Der Engineering-Dienstleister Edag nimmt in Wolfsburg das Zero Prototype Lab in Betrieb. In dem Fahrdynamiksimulationszentrum können Kunden aus aller Welt ihre Fahrzeuge und Funktionen virtuell testen. Das soll den Entwicklungsprozess effizienter und nachhaltiger machen sowie die Zeit bis zur Markteinführung verkürzen.
Wie die Edag Group mitteilt, können Fahrzeugbewegungen exakt im virtuellen Raum abgebildet werden. Dazu stehen drei Testplattformen zur Forschung und Entwicklung zur Verfügung, die die Bereiche Hardware, Software und Human Machine Interface (HMI) abdecken.
Das Simulationszentrum soll allen Marktteilnehmern weltweit offen stehen, heißt es weiter. Sie können in Wolfsburg Funktionen und ihre Wirkketten wie etwa autonome Fahrfunktionen in Verbindung mit der Fahrsystemfunktion, dem Lenken, Bremsen und Beschleunigen testen.
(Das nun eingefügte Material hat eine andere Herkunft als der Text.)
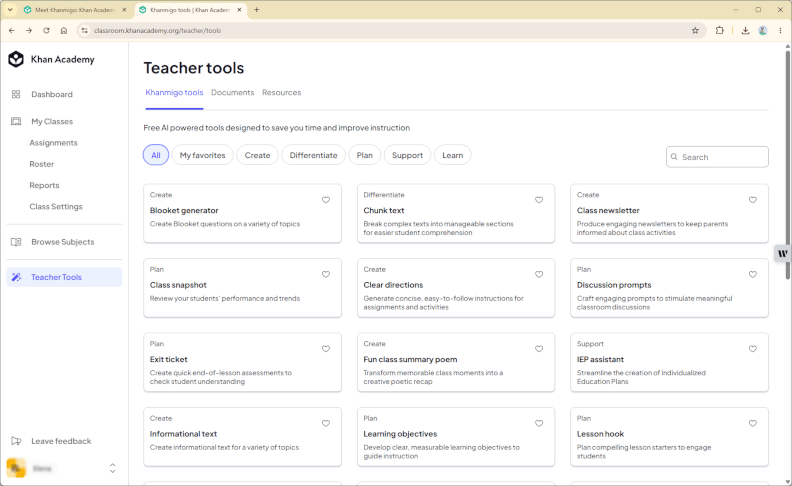Open the browser tab list dropdown
The height and width of the screenshot is (486, 792).
coord(10,10)
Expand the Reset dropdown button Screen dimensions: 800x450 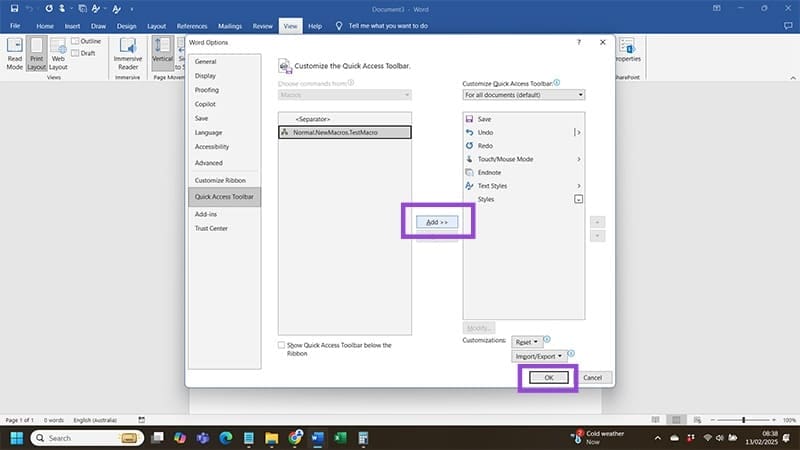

Dies ermöglicht etwa, den Bau von kostenintensiven Prototypen zu reduzieren und die Entwicklungszyklen zu verkürzen. Zudem ist es möglich, virtuell verschiedenen Prüfgeländen und Rennstrecken unter kontrollierten Umweltbedingungen saisonunabhängig fahrdynamische Optimierungen vorzunehmen.
„Mit der Eröffnung des Zero Prototype Labs schlagen wir ein völlig neues Kapitel in der Fahrzeugentwicklung auf. Technologieentwickler und Fahrzeughersteller weltweit können ihren Entwicklungsprozess jetzt neu aufstellen und durch die präzise Simulation deutlich schneller, effizienter und nachhaltiger arbeiten“, erläutert Harald Keller, seit Anfang Juli 2024 CEO der EDAG Group.
Technisch setzt Edag auf den DiM500 Full Spectrum Simulator (DiM500 FSS) des Unternehmens VI-grade, laut Pressemitteilung der größte und leistungsfähigste kabelgesteuerte Simulator für Entwicklung, Racing und Forschung mit Fokus auf Fahrdynamik, Fahrzeugbewegung und Fahrerinteraktion. Mit ihm können Fahrdynamikmanöver mit einem 1:1 ’Motion Cueing’ abgebildet werden. Das bedeutet, dass der Fahrende realistische Bewegungssignale bekommt, in die virtuelle Umgebung eintaucht und ein realistisches Fahrgefühl erleben kann.
Neben einem DiM500 FSS Simulator verfügt das Testzentrum auch über einen Compact Full Spectrum Simulator von VI-grade sowie die Hardware-in-the-Loop-Plattform AutoHawk. Dies ermöglicht die Anbindung der Fahrsimulatoren an bestehende und zukünftige Hardware-in-the-Loop-Prüfstände.